靴を履き替え、校門から外へ出る。いつもの歩道に、碧人はいた。

「碧人!」

 わたしが呼んだら、ガードレールに腰掛けていた碧人がスマホから顔を上げた。

「今日はいい天気だよ」
「見ればわかる」

 ぐるっと空を見まわす碧人。
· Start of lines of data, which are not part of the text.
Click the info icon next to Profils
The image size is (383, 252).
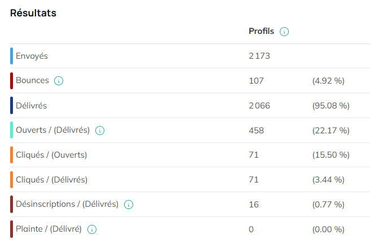tap(284, 32)
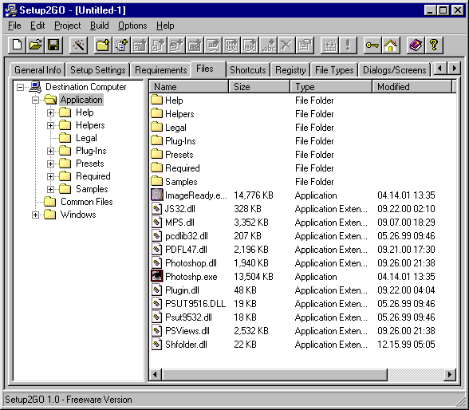
Task: Click the Modified column header
Action: tap(412, 87)
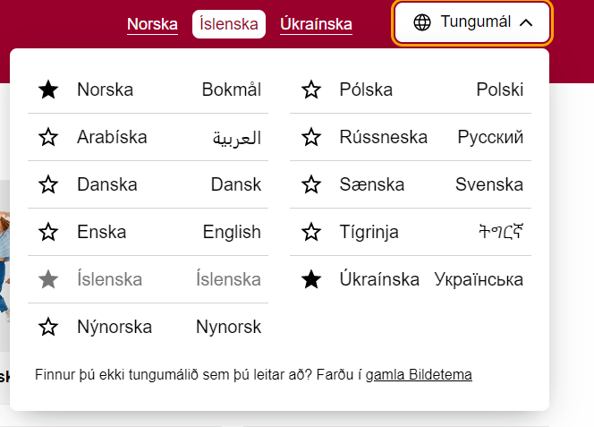594x427 pixels.
Task: Click the chevron arrow beside Tungumál
Action: (x=527, y=22)
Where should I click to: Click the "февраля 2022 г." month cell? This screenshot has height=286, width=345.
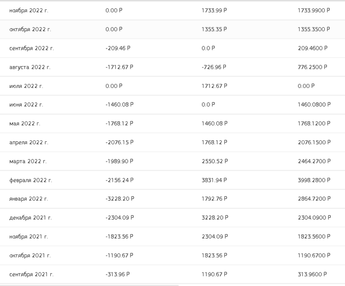click(x=31, y=180)
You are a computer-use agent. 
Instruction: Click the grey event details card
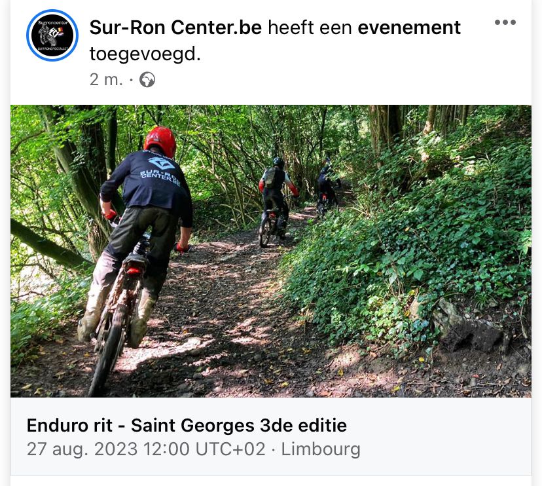(x=270, y=436)
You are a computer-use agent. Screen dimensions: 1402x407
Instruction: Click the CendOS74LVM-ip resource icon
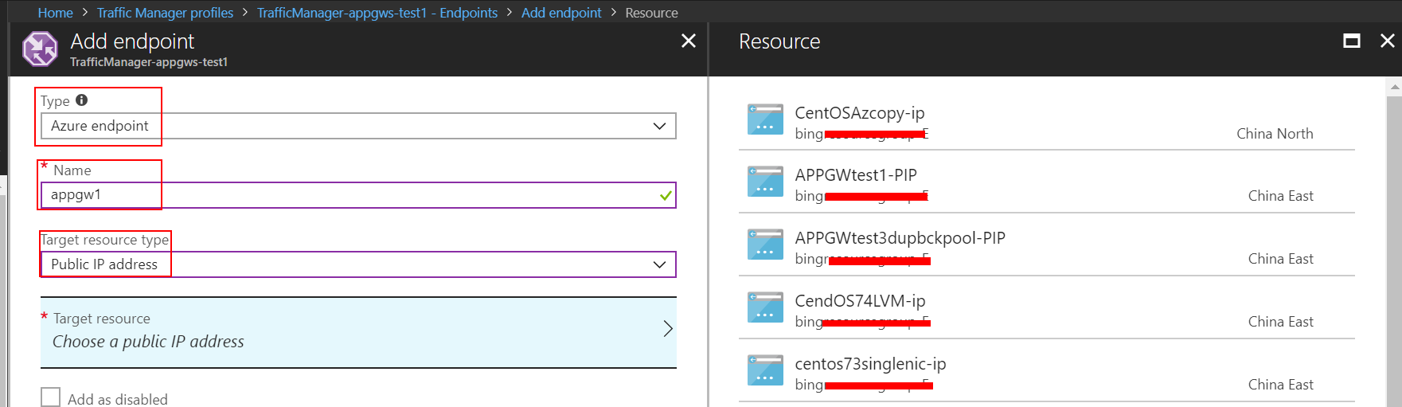[765, 307]
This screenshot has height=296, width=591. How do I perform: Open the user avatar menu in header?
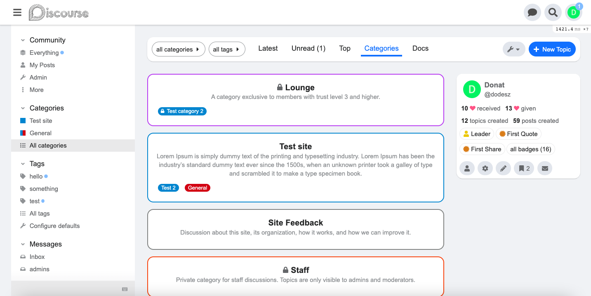click(x=573, y=12)
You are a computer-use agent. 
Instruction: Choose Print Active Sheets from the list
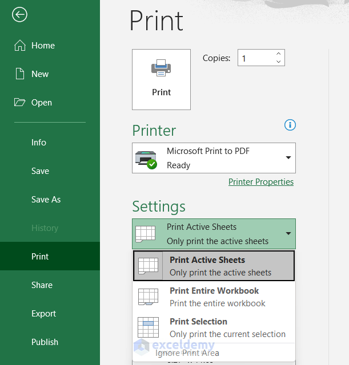(x=214, y=266)
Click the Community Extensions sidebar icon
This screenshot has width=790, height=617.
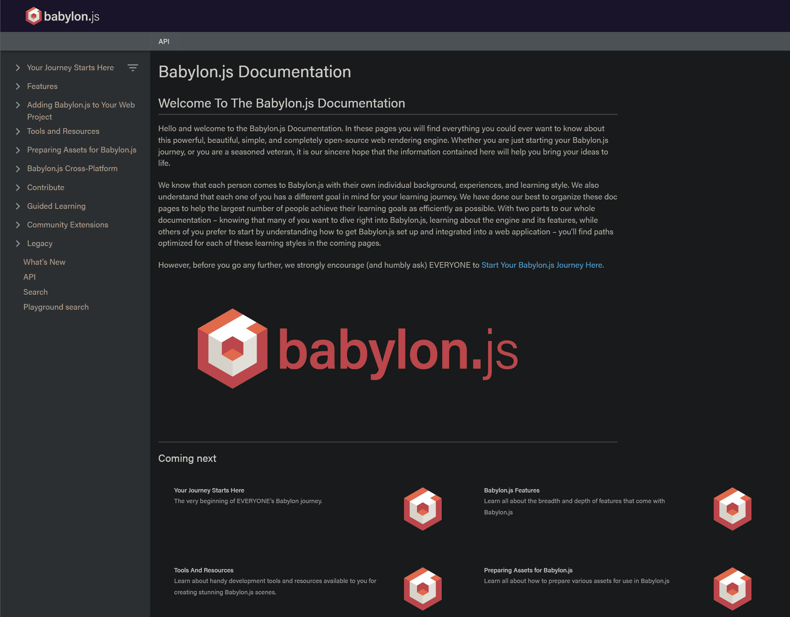pos(17,225)
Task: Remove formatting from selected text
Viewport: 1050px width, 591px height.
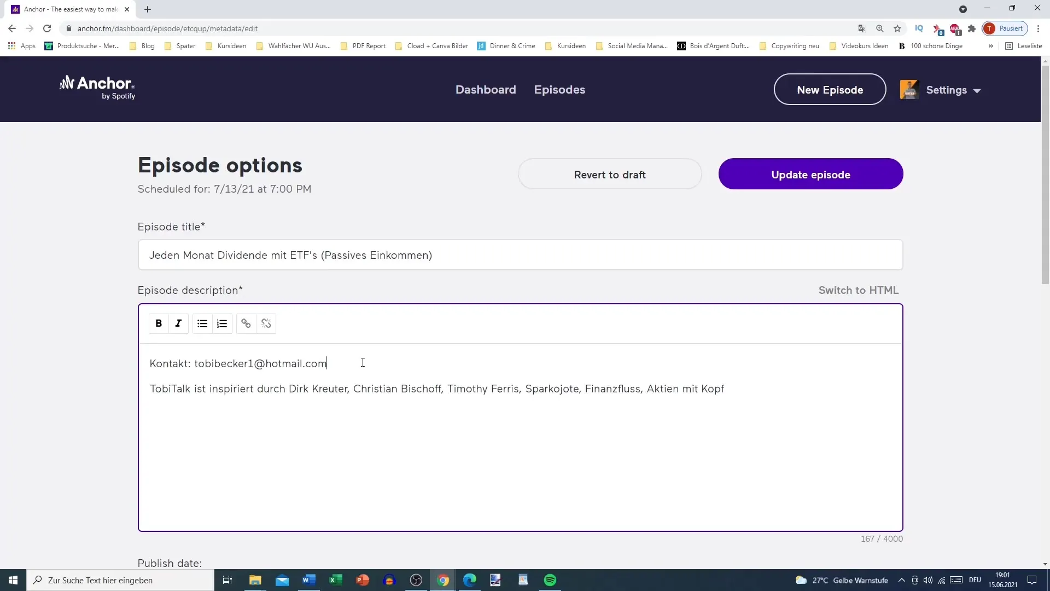Action: pos(266,323)
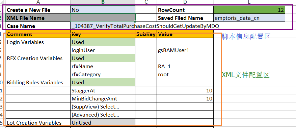Click the UnUsed cell for Lot Creation Variables

(103, 123)
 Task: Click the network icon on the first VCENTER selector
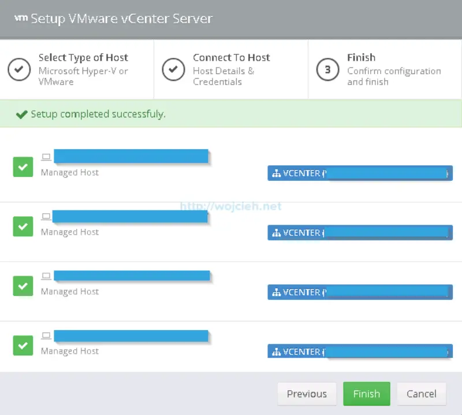276,173
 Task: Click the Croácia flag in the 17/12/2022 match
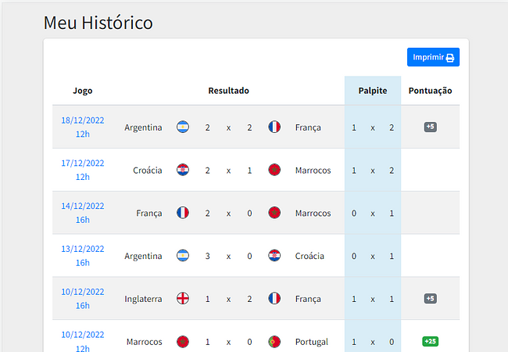183,170
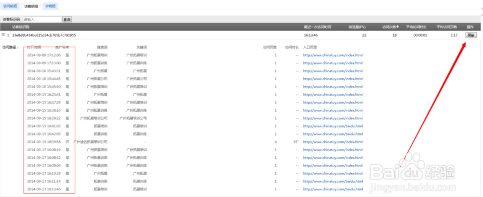Open index.html link for 2014-09-17 16:08:19 visit
This screenshot has height=197, width=483.
coord(333,150)
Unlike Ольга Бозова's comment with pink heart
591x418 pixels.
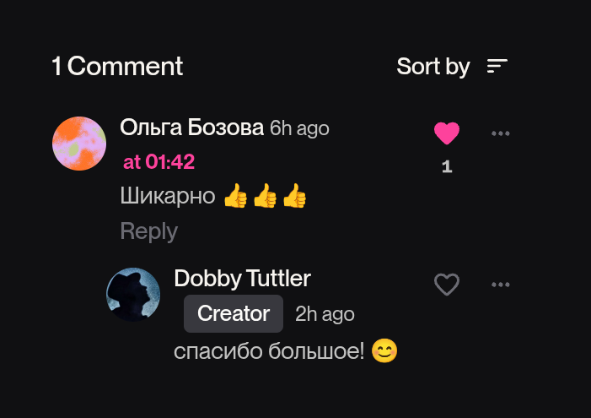tap(447, 133)
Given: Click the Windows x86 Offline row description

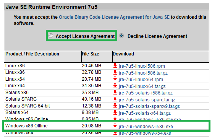Looking at the screenshot, I should (x=26, y=126).
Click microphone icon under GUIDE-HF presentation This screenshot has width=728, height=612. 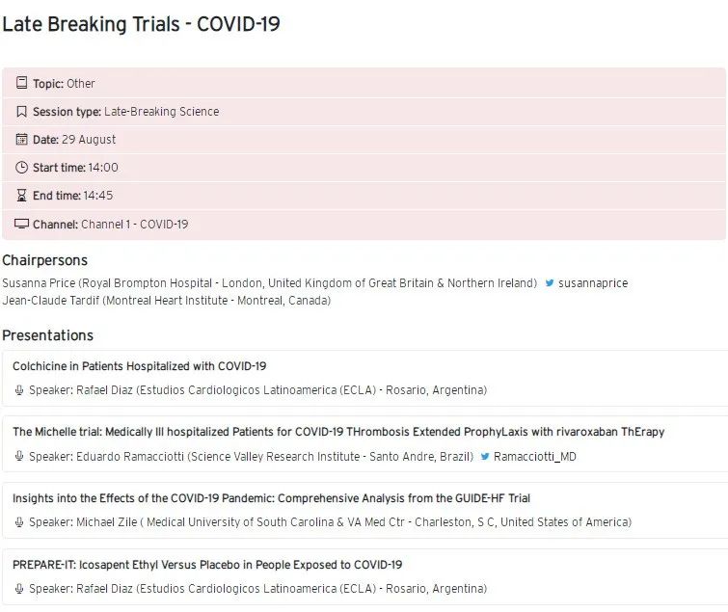click(x=19, y=522)
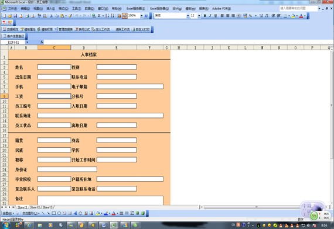Open the Fill Color bucket in formatting toolbar
334x229 pixels.
pos(294,16)
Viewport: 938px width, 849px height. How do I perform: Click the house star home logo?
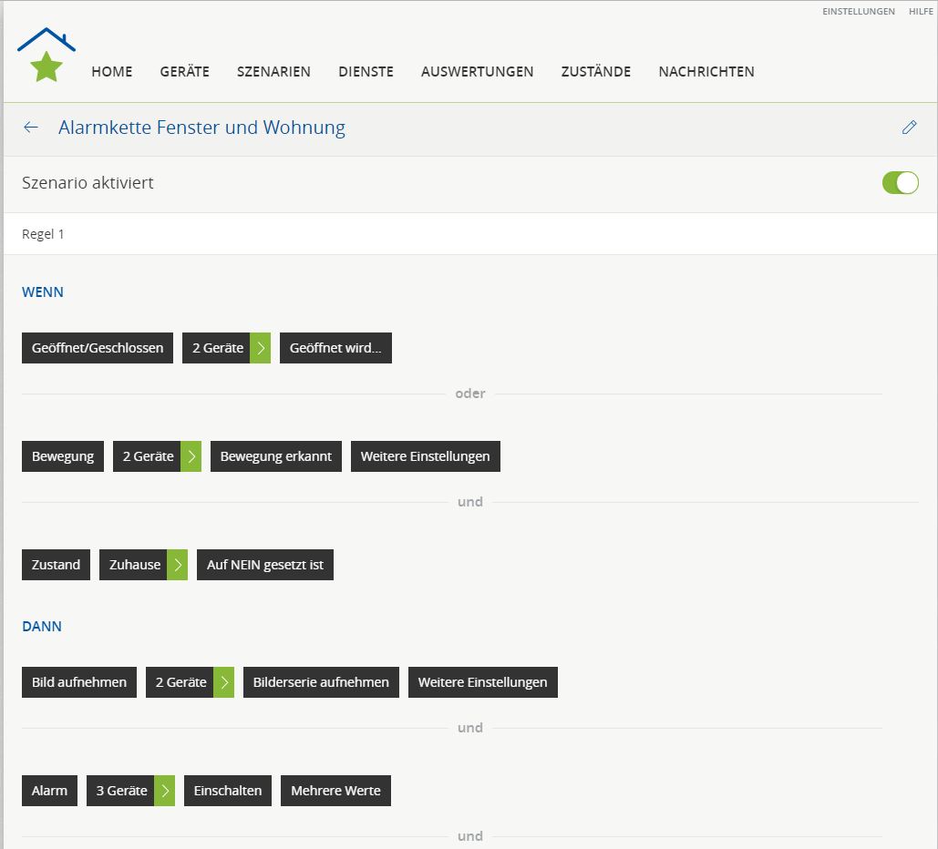(46, 56)
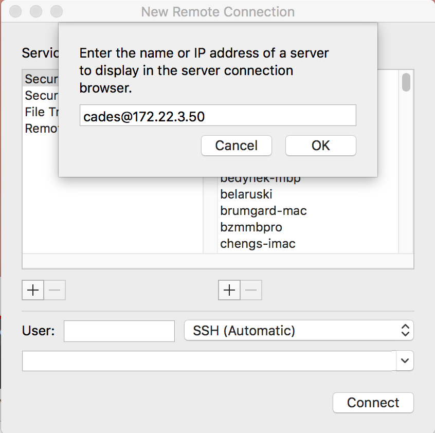Image resolution: width=435 pixels, height=433 pixels.
Task: Pick the bzmmbpro server
Action: [251, 227]
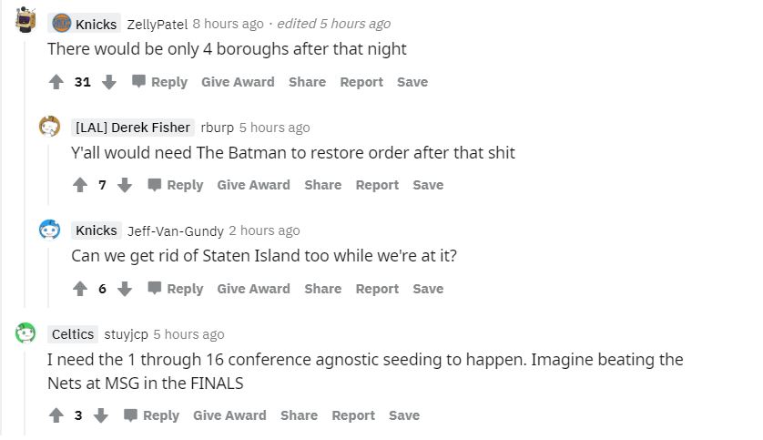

わたしはむすっと口をとがらせる。

「部活、あるんじゃないの?」

 碧人がゆっくりと視線を下ろし、茶色い髪をかいた。

「うるせぇなぁ……」
「は? あんたやっぱりサボってるんでしょ!」

 わたしの声が大きかったみたいで、下校中の生徒に不審な目で見られてしまった。
 だけどかまわず、言ってやる。今日ははっきり言うって決めてきたんだ。

「もうわたしのところなんか来なくていいから! 早く戻りなよ、学校に!」

 碧人はふてくされた顔をしている。

「ほらっ、戻りなって!」

 制服を着た、碧人の体を押す。わたしの家とは反対方向に。
 だけどその手を、碧人がぎゅっとつかんだ。

「帰るぞ」

 碧人がわたしの家のほうに向かって歩きだす。わたしは足をふんばった。

「ヤダ! 碧人は学校に戻らなきゃダメだよ! こんなところにいたらダメなの!」

 足を止めた碧人がわたしを見る。わたしは碧人の顔をにらみつける。

『今日の帰りに、言おうと思ってるの』

 ああ、まただ。また美冬の声が聞こえてくる。

『碧人くんに……好きだって』

 わたしはぎゅっと目を閉じる。

「じゃあ……」

 頭の上のほうから、碧人の声がした。

「遊びに行こう」

 わたしは目を開き、思いっきり顔をしかめる。

「はぁ?」
「遊びに行こうぜ」

 意味がわからない。

 わたしはなにも言えずに、碧人を見上げる。
 碧人は強引にわたしの手を引っ張って、やっぱりわたしの家の方向へ歩きだした。